Question

derive the differential equation for damped harmonic oscillator?

Answer 1

First go for simple harmonic oscillation.

force eqn is,

F = -Kx ........ (1)

(-ve sign due to opposite direction of Force and displacement)

now,

there will be a draging force to oppose the motion and it depends on Velocity....

Fd = -bV ...... (2)

again -ve sign due to opposite direction of Dragging force (Fd) and velocity (V) , and "b" is a constant.

So, net Force in damped Motion,. .

F = -Kx - bV ..... (3)

but we know,
$F = m \times a = m \times \frac{ {d}^{2} x}{ d{t}^{2} }$
$v = \frac{dx}{dt}$
so, putting these values in eqn (3)...

$m \frac{ {d}^{2}x }{ d{t}^{2} } = - kx - b \frac{dx}{dt}$
or,
$m \frac{ {d}^{2}x }{ d{t}^{2} } + kx + b \frac{dx}{dt} = 0$
this is the eqn for damped oscillation...

Answer 2

Answer:

Differential equation for Damped oscillator is  $m\frac{d^{2}x}{d^{2}t} + kx +b\frac{dx}{dt} =0$

Explanation:

• As we know the force equation for simple harmonic oscillator is  

             $F=-kx$                                                             ...........(1)

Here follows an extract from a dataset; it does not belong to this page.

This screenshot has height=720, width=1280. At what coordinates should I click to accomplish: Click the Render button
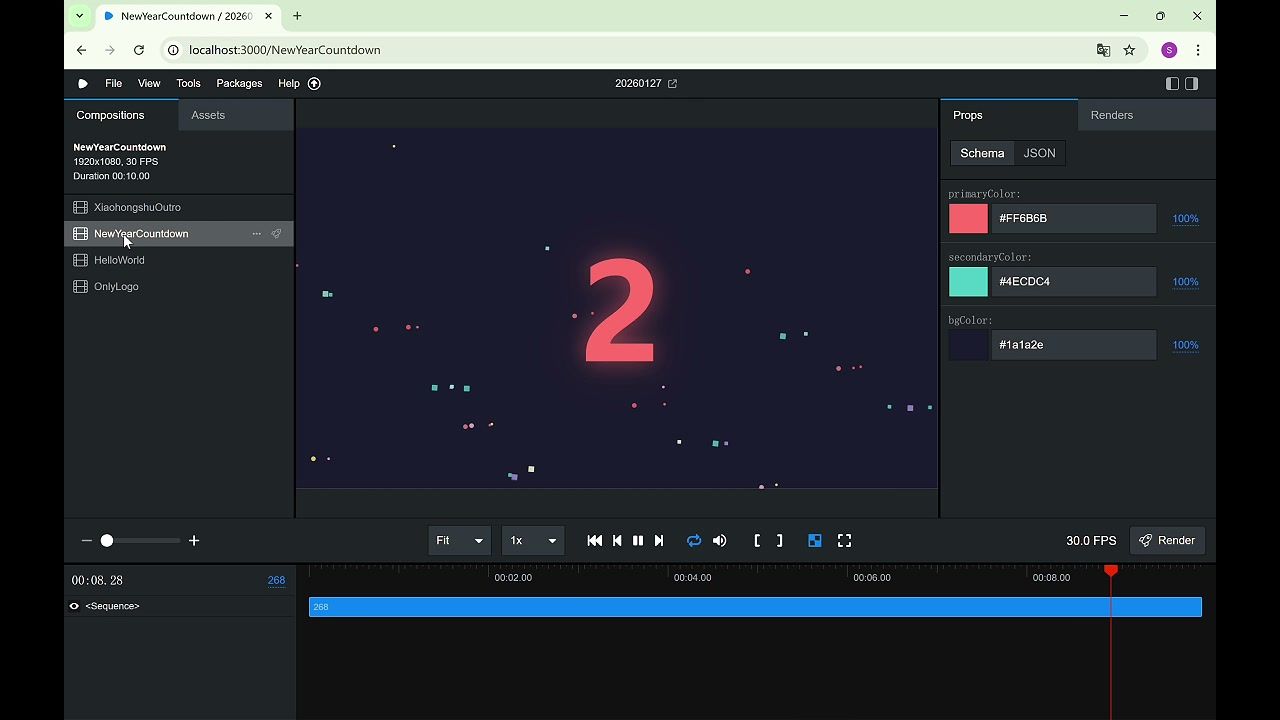(1167, 541)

           where F = restoring force

                       k = force constant

                        x = displacement

         and -ve sign shows that both displacement and restoring force                                 acting in the opposite direction to each other.

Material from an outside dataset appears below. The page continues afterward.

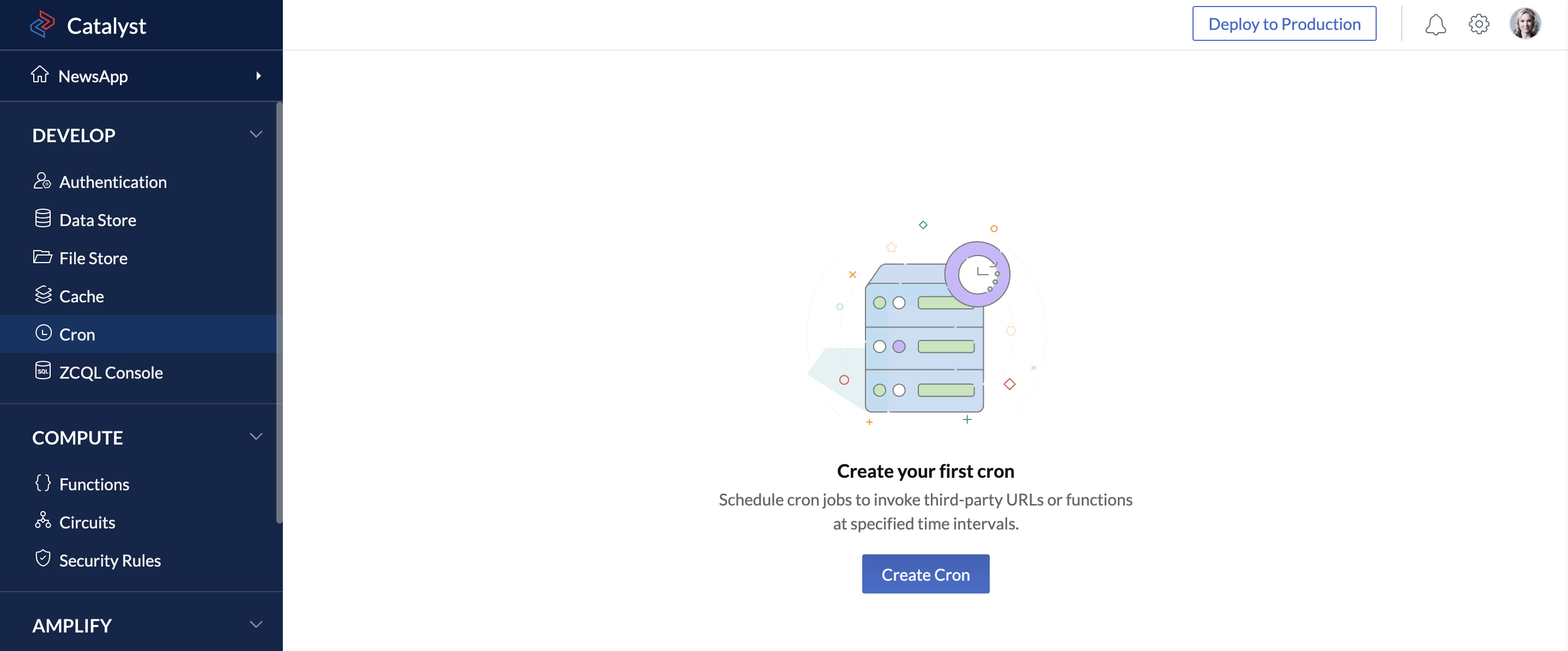Open the settings gear icon

tap(1479, 25)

• There must be a dragging force to oppose the motion, which depends upon the velocity.

           $Fd=-bV$                                                            ............(2)

           Where Fd = dragging force

                        b = constant

                         V = velocity

•  From eq. (1) and (2), the net force in the damped motion,

             $F_{net} =kx-bV$                                                       .............(3)

•  We know that, $F=ma$

                where  a = acceleration =$\frac{d^{2}x}{d^{2}t}$

                             V =  $\frac{dx}{dy}$

• Put the value of F and V in eq.(3),

         we will get ,

                $m\frac{d^{2}x}{d^{2}y} = -kx-b\frac{dx}{dy}$

        ∴      $m\frac{d^{2}x}{d^{2}y} +kx+b\frac{dx}{dy}=0$

    This is the differential equation for the damped oscillator.